Entries on target coordinates
---
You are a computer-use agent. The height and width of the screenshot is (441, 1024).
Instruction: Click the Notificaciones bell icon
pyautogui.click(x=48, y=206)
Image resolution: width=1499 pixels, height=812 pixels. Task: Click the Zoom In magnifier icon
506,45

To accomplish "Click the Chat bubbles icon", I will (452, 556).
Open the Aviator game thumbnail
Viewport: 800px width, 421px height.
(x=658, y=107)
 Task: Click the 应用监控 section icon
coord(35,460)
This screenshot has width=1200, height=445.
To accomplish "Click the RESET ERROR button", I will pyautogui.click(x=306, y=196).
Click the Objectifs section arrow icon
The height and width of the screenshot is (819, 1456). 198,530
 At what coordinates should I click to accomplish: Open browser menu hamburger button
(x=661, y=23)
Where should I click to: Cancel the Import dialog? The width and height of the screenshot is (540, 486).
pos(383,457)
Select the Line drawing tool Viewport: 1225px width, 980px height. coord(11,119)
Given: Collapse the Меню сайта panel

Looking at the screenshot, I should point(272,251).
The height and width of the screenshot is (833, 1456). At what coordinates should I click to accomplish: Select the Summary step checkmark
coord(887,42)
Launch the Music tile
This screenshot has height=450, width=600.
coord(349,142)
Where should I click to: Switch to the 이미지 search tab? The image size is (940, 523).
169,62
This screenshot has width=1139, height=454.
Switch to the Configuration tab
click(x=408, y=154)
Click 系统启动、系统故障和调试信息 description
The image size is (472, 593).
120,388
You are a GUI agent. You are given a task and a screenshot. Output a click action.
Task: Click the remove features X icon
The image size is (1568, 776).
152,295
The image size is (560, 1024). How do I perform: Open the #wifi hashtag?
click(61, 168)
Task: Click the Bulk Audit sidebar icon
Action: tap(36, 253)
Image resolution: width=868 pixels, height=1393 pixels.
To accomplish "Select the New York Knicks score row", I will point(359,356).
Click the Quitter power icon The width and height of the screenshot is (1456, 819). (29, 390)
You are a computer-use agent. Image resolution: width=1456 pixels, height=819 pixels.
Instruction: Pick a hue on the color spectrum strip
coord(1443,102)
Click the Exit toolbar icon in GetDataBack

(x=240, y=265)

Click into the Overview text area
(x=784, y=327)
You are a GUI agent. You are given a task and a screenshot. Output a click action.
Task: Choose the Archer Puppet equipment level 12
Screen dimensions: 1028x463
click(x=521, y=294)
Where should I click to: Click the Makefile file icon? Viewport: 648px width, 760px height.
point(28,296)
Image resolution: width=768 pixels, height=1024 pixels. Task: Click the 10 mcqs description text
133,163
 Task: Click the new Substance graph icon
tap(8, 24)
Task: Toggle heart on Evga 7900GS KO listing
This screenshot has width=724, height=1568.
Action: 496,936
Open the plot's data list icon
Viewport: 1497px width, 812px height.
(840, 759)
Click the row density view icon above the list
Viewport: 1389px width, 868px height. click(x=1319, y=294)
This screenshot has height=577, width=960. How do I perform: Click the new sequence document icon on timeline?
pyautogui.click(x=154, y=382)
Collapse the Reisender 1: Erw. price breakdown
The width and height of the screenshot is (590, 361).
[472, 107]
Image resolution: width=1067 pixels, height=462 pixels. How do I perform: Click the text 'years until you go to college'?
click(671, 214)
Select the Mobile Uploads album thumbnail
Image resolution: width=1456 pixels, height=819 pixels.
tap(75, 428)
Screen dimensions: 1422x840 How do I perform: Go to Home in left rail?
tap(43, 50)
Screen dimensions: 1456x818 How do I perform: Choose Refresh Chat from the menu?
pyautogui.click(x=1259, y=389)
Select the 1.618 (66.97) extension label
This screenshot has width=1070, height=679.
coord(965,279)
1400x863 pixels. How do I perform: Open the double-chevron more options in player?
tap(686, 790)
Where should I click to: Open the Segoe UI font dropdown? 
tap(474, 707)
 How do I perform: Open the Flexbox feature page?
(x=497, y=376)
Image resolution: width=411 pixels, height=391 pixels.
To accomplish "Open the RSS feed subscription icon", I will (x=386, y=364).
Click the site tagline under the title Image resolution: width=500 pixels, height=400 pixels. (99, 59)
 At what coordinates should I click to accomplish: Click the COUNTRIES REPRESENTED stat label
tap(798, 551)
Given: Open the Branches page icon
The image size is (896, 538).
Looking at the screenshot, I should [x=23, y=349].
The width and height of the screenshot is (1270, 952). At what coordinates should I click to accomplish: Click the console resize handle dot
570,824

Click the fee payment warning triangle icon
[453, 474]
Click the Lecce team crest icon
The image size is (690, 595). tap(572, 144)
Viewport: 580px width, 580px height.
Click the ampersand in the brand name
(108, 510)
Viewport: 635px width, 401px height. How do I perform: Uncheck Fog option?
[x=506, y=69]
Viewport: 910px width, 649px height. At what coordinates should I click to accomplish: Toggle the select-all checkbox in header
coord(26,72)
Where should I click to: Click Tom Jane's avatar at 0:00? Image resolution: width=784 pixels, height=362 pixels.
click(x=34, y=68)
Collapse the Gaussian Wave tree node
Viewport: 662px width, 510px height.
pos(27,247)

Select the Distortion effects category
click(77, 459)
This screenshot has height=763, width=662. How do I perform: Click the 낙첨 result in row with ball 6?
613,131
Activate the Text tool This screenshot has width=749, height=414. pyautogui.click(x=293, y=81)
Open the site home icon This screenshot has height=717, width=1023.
---
**WHAT YOU WILL DO:**
Write out all of the entries above word for word, without changing anything.

**SOLUTION TO THIS PROBLEM:**
You are a computer-use agent. The height and width of the screenshot is (441, 1024).
Instruction: Click the Notificaciones bell icon
pyautogui.click(x=48, y=206)
Image resolution: width=1499 pixels, height=812 pixels. Task: Click the Zoom In magnifier icon
506,45

To accomplish "Click the Chat bubbles icon", I will (452, 556).
Open the Aviator game thumbnail
Viewport: 800px width, 421px height.
(x=658, y=107)
 Task: Click the 应用监控 section icon
coord(35,460)
This screenshot has width=1200, height=445.
To accomplish "Click the RESET ERROR button", I will pyautogui.click(x=306, y=196).
Click the Objectifs section arrow icon
The height and width of the screenshot is (819, 1456). 198,530
 At what coordinates should I click to accomplish: Open browser menu hamburger button
(x=661, y=23)
Where should I click to: Cancel the Import dialog? The width and height of the screenshot is (540, 486).
pos(383,457)
Select the Line drawing tool Viewport: 1225px width, 980px height. coord(11,119)
Given: Collapse the Меню сайта panel

Looking at the screenshot, I should point(272,251).
The height and width of the screenshot is (833, 1456). At what coordinates should I click to accomplish: Select the Summary step checkmark
coord(887,42)
Launch the Music tile
This screenshot has height=450, width=600.
coord(349,142)
Where should I click to: Switch to the 이미지 search tab? The image size is (940, 523).
169,62
This screenshot has width=1139, height=454.
Switch to the Configuration tab
click(x=408, y=154)
Click 系统启动、系统故障和调试信息 description
The image size is (472, 593).
120,388
You are a GUI agent. You are given a task and a screenshot. Output a click action.
Task: Click the remove features X icon
The image size is (1568, 776).
152,295
The image size is (560, 1024). How do I perform: Open the #wifi hashtag?
click(61, 168)
Task: Click the Bulk Audit sidebar icon
Action: tap(36, 253)
Image resolution: width=868 pixels, height=1393 pixels.
To accomplish "Select the New York Knicks score row", I will point(359,356).
Click the Quitter power icon The width and height of the screenshot is (1456, 819). (29, 390)
You are a computer-use agent. Image resolution: width=1456 pixels, height=819 pixels.
Instruction: Pick a hue on the color spectrum strip
coord(1443,102)
Click the Exit toolbar icon in GetDataBack

(x=240, y=265)

Click into the Overview text area
(x=784, y=327)
You are a GUI agent. You are given a task and a screenshot. Output a click action.
Task: Choose the Archer Puppet equipment level 12
Screen dimensions: 1028x463
click(x=521, y=294)
Where should I click to: Click the Makefile file icon? Viewport: 648px width, 760px height.
point(28,296)
Image resolution: width=768 pixels, height=1024 pixels. Task: Click the 10 mcqs description text
133,163
 Task: Click the new Substance graph icon
tap(8, 24)
Task: Toggle heart on Evga 7900GS KO listing
This screenshot has width=724, height=1568.
Action: 496,936
Open the plot's data list icon
Viewport: 1497px width, 812px height.
(840, 759)
Click the row density view icon above the list
Viewport: 1389px width, 868px height. click(x=1319, y=294)
This screenshot has height=577, width=960. How do I perform: Click the new sequence document icon on timeline?
pyautogui.click(x=154, y=382)
Collapse the Reisender 1: Erw. price breakdown
The width and height of the screenshot is (590, 361).
[472, 107]
Image resolution: width=1067 pixels, height=462 pixels. How do I perform: Click the text 'years until you go to college'?
click(671, 214)
Select the Mobile Uploads album thumbnail
Image resolution: width=1456 pixels, height=819 pixels.
tap(75, 428)
Screen dimensions: 1422x840 How do I perform: Go to Home in left rail?
tap(43, 50)
Screen dimensions: 1456x818 How do I perform: Choose Refresh Chat from the menu?
pyautogui.click(x=1259, y=389)
Select the 1.618 (66.97) extension label
This screenshot has width=1070, height=679.
coord(965,279)
1400x863 pixels. How do I perform: Open the double-chevron more options in player?
tap(686, 790)
Where should I click to: Open the Segoe UI font dropdown? 
tap(474, 707)
 How do I perform: Open the Flexbox feature page?
(x=497, y=376)
Image resolution: width=411 pixels, height=391 pixels.
To accomplish "Open the RSS feed subscription icon", I will (x=386, y=364).
Click the site tagline under the title Image resolution: width=500 pixels, height=400 pixels. (99, 59)
 At what coordinates should I click to accomplish: Click the COUNTRIES REPRESENTED stat label
tap(798, 551)
Given: Open the Branches page icon
The image size is (896, 538).
Looking at the screenshot, I should [x=23, y=349].
The width and height of the screenshot is (1270, 952). At what coordinates should I click to accomplish: Click the console resize handle dot
570,824

Click the fee payment warning triangle icon
[453, 474]
Click the Lecce team crest icon
The image size is (690, 595). tap(572, 144)
Viewport: 580px width, 580px height.
Click the ampersand in the brand name
(108, 510)
Viewport: 635px width, 401px height. How do I perform: Uncheck Fog option?
[x=506, y=69]
Viewport: 910px width, 649px height. At what coordinates should I click to accomplish: Toggle the select-all checkbox in header
coord(26,72)
Where should I click to: Click Tom Jane's avatar at 0:00? Image resolution: width=784 pixels, height=362 pixels.
click(x=34, y=68)
Collapse the Gaussian Wave tree node
Viewport: 662px width, 510px height.
pos(27,247)

Select the Distortion effects category
click(77, 459)
This screenshot has height=763, width=662. How do I perform: Click the 낙첨 result in row with ball 6?
613,131
Activate the Text tool This screenshot has width=749, height=414. pyautogui.click(x=293, y=81)
Open the site home icon This screenshot has height=717, width=1023.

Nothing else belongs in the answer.